À côté de toute cette magie colorée, comique et familiale, je suis passionné de fantastique et d’étrange. Bien entendu, le travail de Christian Chelman ne m’est pas indifférent. J’ai créé une expérience immersive, qui ressemble à une murder party, mélangeant le paranormal et une histoire tragique intitulée L’histoire d’Anna. L’année dernière, j’ai écrit et joué un spectacle théâtralisé intitulé : Les épreuves de Merlin. C’est une série d’épreuves et de quizz dans l’univers d’Harry Potter et Les créatures fantastiques. Je n’étais pas convaincu du format, j’ai laissé l’idée mûrir sur le côté. Finalement, en début d’année, je rencontre Cédric Marauri qui est un comédien dans le médiéval fantastique. On commence à travailler ensemble et il me propose d’intervenir dans une médiévale. L’idée de mon spectacle revient et s’éclaircit, pourquoi pas créer un spectacle immersif sous un format d’échoppe ? L’Exploratorium était né. Je retravaille le background du personnage, les histoires que je veux raconter et toujours avec ma chérie Clémentine Bleurvacq, on crée l’identité de cette nouvelle création. L’objectif de Félix Belrose, le personnage que j’incarne, est de partager ses aventures et ses découvertes.

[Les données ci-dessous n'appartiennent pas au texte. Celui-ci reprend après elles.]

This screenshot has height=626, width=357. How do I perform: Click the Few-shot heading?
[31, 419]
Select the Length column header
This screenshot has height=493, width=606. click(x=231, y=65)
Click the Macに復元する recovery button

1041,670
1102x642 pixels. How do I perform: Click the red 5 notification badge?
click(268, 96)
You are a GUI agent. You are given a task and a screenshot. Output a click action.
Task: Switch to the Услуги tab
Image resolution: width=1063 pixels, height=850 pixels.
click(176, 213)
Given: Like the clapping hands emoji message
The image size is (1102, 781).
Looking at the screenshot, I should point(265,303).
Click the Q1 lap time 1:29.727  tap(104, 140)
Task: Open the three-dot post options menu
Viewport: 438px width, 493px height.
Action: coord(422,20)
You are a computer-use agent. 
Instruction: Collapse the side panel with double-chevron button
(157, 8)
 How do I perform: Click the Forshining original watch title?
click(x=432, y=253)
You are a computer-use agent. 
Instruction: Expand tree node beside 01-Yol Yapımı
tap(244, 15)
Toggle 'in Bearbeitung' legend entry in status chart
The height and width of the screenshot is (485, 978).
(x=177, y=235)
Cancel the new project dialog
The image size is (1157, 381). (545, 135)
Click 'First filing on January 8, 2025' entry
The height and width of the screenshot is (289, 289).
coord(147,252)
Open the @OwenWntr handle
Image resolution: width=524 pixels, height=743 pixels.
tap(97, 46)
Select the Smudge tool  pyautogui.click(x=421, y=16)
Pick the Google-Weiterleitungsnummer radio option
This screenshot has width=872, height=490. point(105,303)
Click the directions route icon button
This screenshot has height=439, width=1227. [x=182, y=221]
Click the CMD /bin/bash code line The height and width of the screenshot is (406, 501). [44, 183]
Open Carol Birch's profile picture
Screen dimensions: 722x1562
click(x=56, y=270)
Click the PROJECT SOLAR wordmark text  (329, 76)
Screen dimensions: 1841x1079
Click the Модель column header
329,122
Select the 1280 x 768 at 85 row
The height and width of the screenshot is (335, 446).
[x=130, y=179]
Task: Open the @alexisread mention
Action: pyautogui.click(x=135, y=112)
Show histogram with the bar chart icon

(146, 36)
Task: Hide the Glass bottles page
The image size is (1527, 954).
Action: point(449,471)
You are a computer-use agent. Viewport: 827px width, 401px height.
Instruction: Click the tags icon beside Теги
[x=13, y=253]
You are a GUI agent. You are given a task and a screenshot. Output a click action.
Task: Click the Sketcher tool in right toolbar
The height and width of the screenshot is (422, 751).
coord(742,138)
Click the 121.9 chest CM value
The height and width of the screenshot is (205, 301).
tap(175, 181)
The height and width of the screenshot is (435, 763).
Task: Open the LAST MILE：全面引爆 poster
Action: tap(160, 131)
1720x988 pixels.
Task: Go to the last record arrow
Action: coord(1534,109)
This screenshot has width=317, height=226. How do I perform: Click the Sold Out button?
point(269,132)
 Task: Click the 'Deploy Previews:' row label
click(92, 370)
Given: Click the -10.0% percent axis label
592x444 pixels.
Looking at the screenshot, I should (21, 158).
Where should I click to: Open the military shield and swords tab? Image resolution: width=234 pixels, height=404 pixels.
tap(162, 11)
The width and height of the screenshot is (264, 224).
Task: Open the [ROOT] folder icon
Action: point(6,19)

C’est un mélange de chimie, de marionnette, d’histoire et de magie. Je m’inspire principalement de l’univers des sorciers créé par J.K Rowling, mais pas uniquement des films. Je me documente sur les livres, les jeux vidéo et toute la fanfiction. Pour ce qui est du répertoire que j’utilise, c’est très large, je réalise plusieurs routines avec des runes, des cartes, des pièces, des dés, des cordes…
Quelles sont les prestations de magiciens ou d’artistes qui vous ont marquées ?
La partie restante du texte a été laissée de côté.